Jack Carney, Aim Hometown Innovations Contributor

The City of Lebanon is getting everyone involved when it comes to beautifying the community.

Starting this fall, Lebanon’s city government began contracting local artists to paint murals on five separate CSX rail underpasses throughout town. Each artist will create his or her own vision and design but will also enlist the help of community members to complete the art installations.

“With any of these that we’re doing, we wanted the public to be along for the ride,” Lebanon’s Communications and Community Development Director Joe LePage said. “We’d love to help young budding artists that would like to venture down a different path by giving them the freedom to do that and the platform as well.”

Scott Trafford, a lifelong Lebanon resident, is the artist leading the charge on the first of these murals. His creation titled “Ocean Escape” is underwater themed and will feature a message in a bottle, a purple octopus and a ship with a mast made of two pencils.

“We said we wanted to bring the ocean to Lebanon,” Trafford said. “I was just really drawn to the idea. It’s got lots of bright, fun colors. It’s just got a different take on ocean, and it’s very close to an elementary school where lots of buses and school traffic passes by. And I’m like, ‘That would be fun for those kindergarteners through fifth graders to see every day, and we can beautify a very plain underpass for a railroad.’”

Trafford began work on the mural in October and hosted the first ‘Community Creation Day’ on November 6 where about a dozen community members came out to help Trafford paint. He hopes to have the project completed by the end of the year or in early 2022.

To guide the volunteer painters, Trafford printed and distributed copies of the mural design, and then directed them where to paint.

“It’s almost like a paint-by-numbers kind of day, and there was a pretty good response for our first one,” Trafford said. “We had some families come out, and they really enjoyed it. They get to be hands-on, and then they also get to drive by and say, ‘I helped paint that!’ They might not have painted the whole thing, but they get the general idea. Like, ‘I was a part of that process.’”

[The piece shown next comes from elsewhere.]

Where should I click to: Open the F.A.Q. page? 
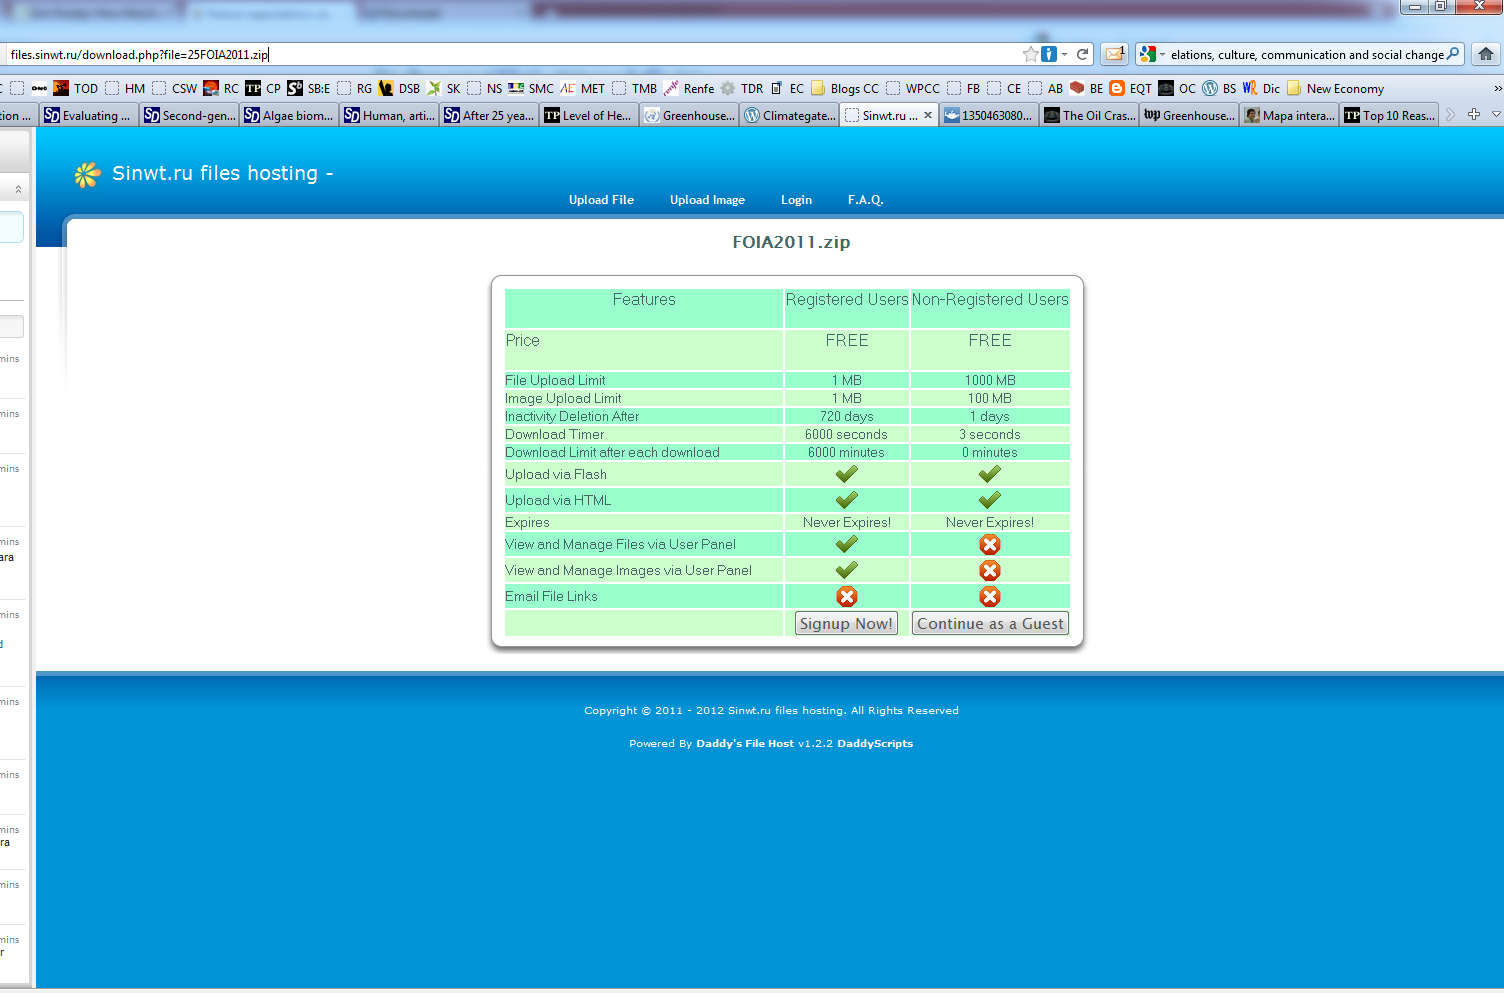(x=865, y=200)
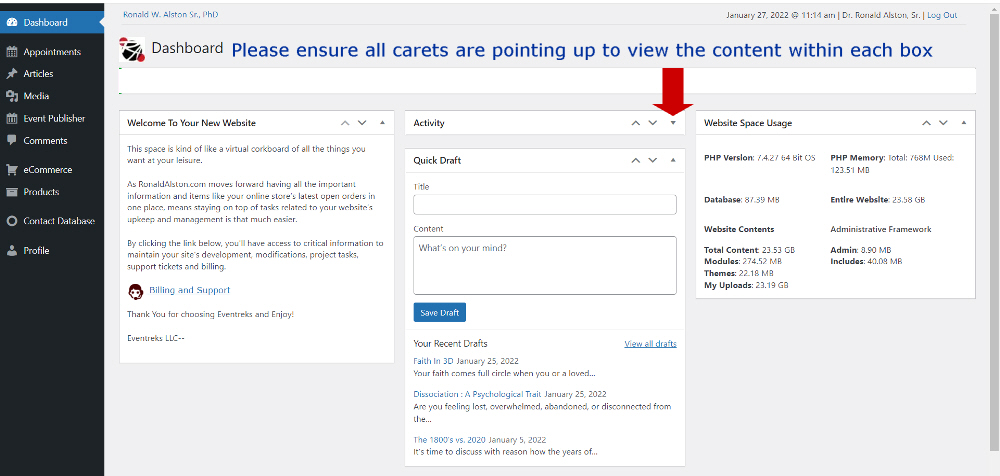Focus the Quick Draft Title field
1000x476 pixels.
pos(545,205)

Trafford is a self-taught artist who transitioned to a full-time freelancer earlier this year, and since then, the Lebanon native has had no shortage of customers and projects. He’s partnered with local businesses, Lebanon High School, the Lebanon Police Department and, of course, the city to complete various types of art installations.

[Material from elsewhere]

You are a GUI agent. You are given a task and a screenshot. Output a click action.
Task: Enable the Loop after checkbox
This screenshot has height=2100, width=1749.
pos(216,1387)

Trafford, whose wife, Katelyn, is an art teacher at Lebanon High School, is passionate about his hometown and wants to spread more art throughout the city.

“Partnering with local businesses and now partnering with the city, it’s just been a good flow of creativity that’s happening more and more,” Trafford said. “We maybe can be a potential catalyst for more art in Boone County and in the City of Lebanon if we just continue on this path.”

This goal to add more artwork to the Lebanon landscape is right in line with what Mayor Matt Gentry, LePage and others in city government would like to see.

“The City of Lebanon is using art to engage and instill pride in our community,” Gentry said. “We want everyone that lives in Lebanon to love living here. Injecting color and art is making our community stronger.”

The city’s push for more art installations started in 2019 when Gentry infused 20 fiber glass tigers into the community in honor of the high school’s mascot, the Lebanon Tigers.

Government officials unearthed local artists to paint the statues which have since been dispersed to locations throughout the city, including at all the schools, in the city building and in downtown areas.

“We kind of got excited about the reaction that folks had to that,” LePage said. “And so, it was like, ‘What’s the next thing? There’s a buzz now.’”

The next thing has been the collaboration with CSX to paint murals on the blank canvases that are rail line underpasses, but city officials have even bigger plans moving forward. LePage says that there are hopes to eventually create a cultural district or cultural trail, and he wants to see more and more Community Creation Days in the future where community members can contribute to all sorts of projects, not limited to mural painting.

“Our overall goal is to have not just the paint medium be the only Community Creation Day,” LePage said. “We have a lot of folks that do hands-on work – some light manufacturing, some 3D printing. We have a leather shop downtown where folks can actually learn a new skill. It’s a fairly creative community that we’re realizing, and we want to be able to have folks get out and try something new and have a chance to see that a lot of great things take place in Lebanon.”